La resolución que oficializa esta adjudicación fue firmada el 15 de mayo y ha sido comunicada por el ministro de Economía, Luis Caputo, quien utilizó sus redes sociales para informar sobre el avance del proceso. En su mensaje, Caputo destacó que la adjudicación incluye dos tramos clave: el Tramo Pampa y el Tramo Sur-Atlántico-Acceso Sur. El primero abarca la Ruta Nacional 5 hasta su empalme con la Ruta Nacional 35, mientras que el segundo integra las autopistas Ezeiza-Cañuelas, Riccheri y Jorge Newbery, así como las rutas nacionales 3, 205 y 226. Este nuevo esquema operativo, que se aleja de los subsidios estatales, busca asegurar que la gestión de estas vías esté a cargo de empresas privadas que prometan un servicio de calidad.

El Tramo Sur-Atlántico-Acceso Sur ha sido adjudicado a un consorcio integrado por CONCRET NOR SA, MARCALBA SA, POSE SA y COARCO SA. Estas empresas presentaron una oferta de 997 pesos sin IVA, que se mantendrá durante los 20 años de la concesión.
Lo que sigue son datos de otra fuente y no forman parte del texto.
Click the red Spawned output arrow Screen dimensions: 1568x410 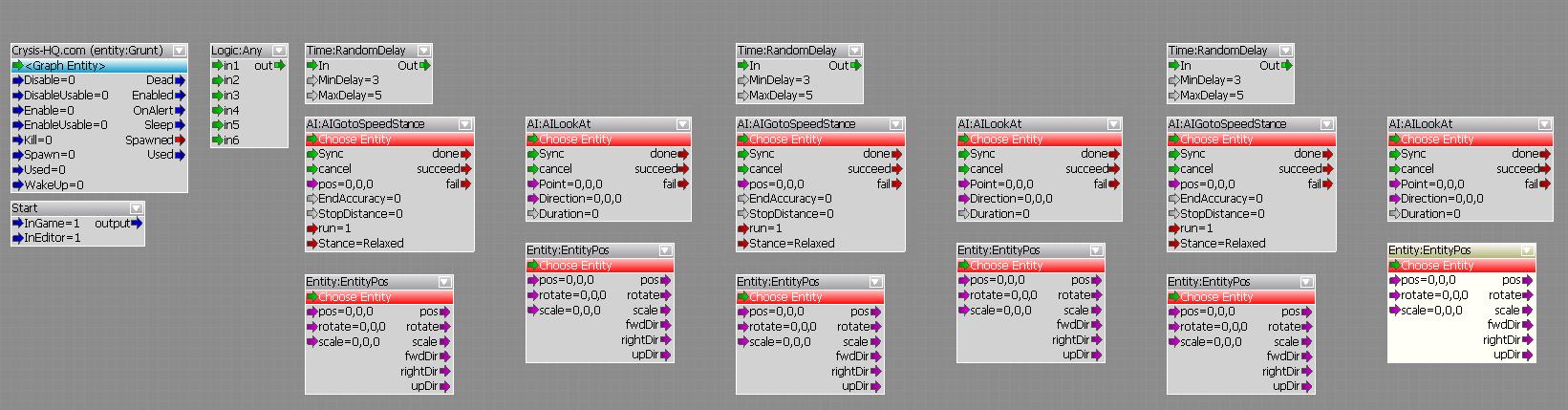point(180,140)
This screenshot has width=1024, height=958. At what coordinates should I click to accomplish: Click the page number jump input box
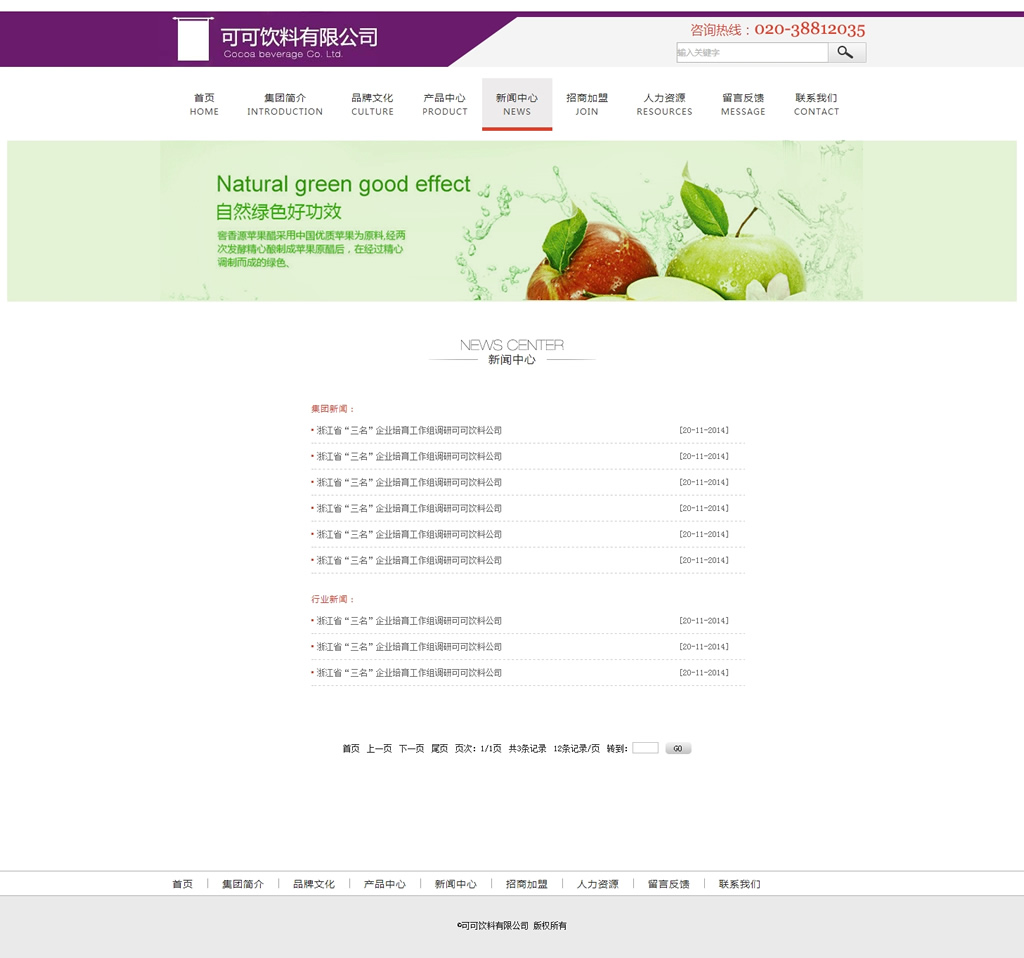click(645, 748)
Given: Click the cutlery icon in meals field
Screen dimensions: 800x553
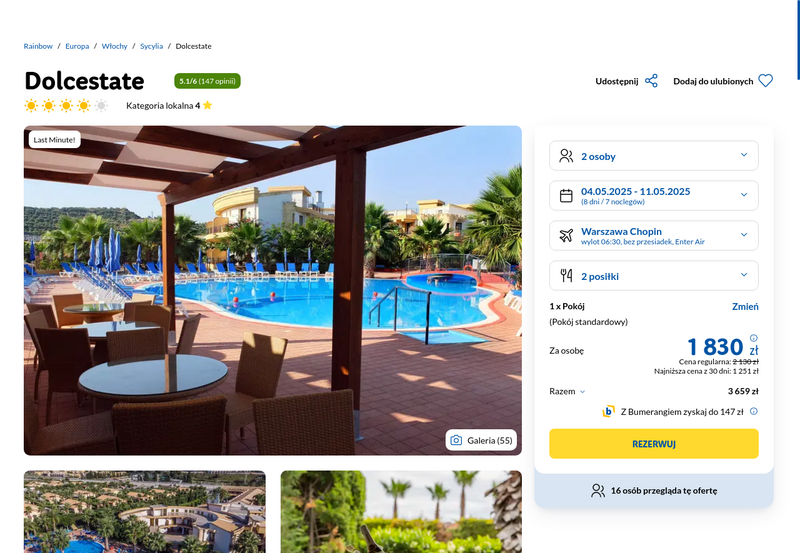Looking at the screenshot, I should point(566,275).
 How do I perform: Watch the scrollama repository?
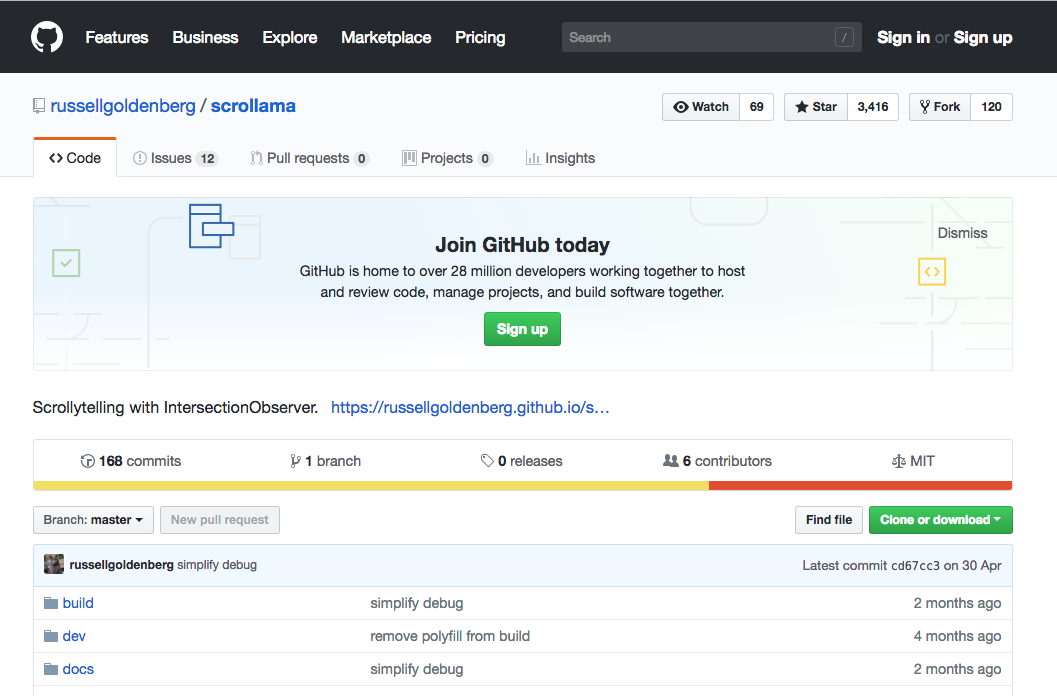point(701,107)
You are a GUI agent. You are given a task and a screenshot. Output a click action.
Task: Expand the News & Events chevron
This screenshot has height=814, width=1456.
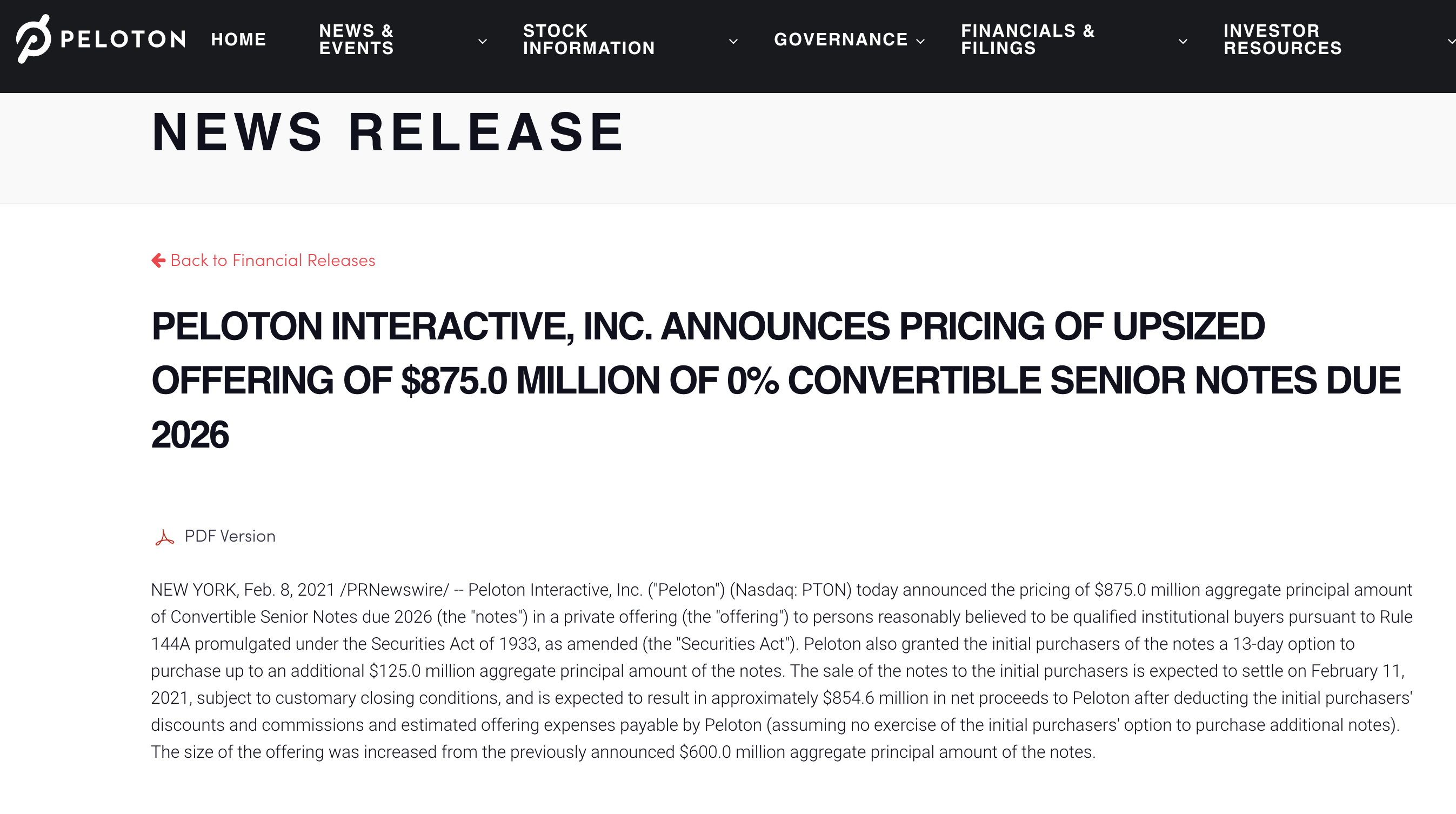point(483,41)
Este tramo incluye diversas autopistas y rutas que son fundamentales para la conectividad entre áreas metropolitanas, zonas industriales y regiones agrícolas del país, lo que destaca la importancia de esta adjudicación en el contexto del desarrollo económico regional.

Por otro lado, el Tramo Pampa ha sido concedido a CONSTRUCCIONES ELECTROMECÁNICAS DEL OESTE SA, que propuso una tarifa de 2.355,37 pesos, también sin IVA, para el mismo período de 20 años. Este segmento de la red vial es vital, ya que conecta áreas con intensa actividad agrícola y ganadera, lo que podría resultar en beneficios económicos significativos para estas regiones. La capacidad de estas empresas para gestionar adecuadamente estas rutas será crucial para garantizar un flujo eficiente del transporte de bienes y personas.

Ambos contratos estipulan que las inversiones necesarias para la modernización y el mantenimiento de la infraestructura deberán ser asumidas exclusivamente por las empresas adjudicatarias, sin que el Estado realice aportes o otorgue subsidios. Esta estrategia tiene como finalidad elevar los estándares de calidad y eficiencia en la gestión vial, un aspecto que se considera clave para mejorar la experiencia de los usuarios. Según las palabras del ministro Caputo, el objetivo es lograr “mejores estándares de servicio para los argentinos”, lo que implica un compromiso por parte de las empresas para cumplir con estas expectativas.

El proceso de adjudicación ha sido competitivo, con la participación de numerosos consorcios y empresas que presentaron propuestas económicas. Para el Tramo Sur-Atlántico-Acceso Sur, el segundo mejor postor fue un grupo conformado por PANEDILE ARGENTINA SAICF e I, SUPERCEMENTO SAIC y ELEPRINT SA, que ofertó una tarifa de 1.057,85 pesos, lo que demuestra el interés y la capacidad del sector privado para participar en la mejora de la infraestructura vial del país. Este tipo de iniciativas podría ser un indicativo de un cambio más amplio en la gestión de proyectos de infraestructura en Argentina, donde la inversión privada podría jugar un papel cada vez más importante en el desarrollo económico nacional.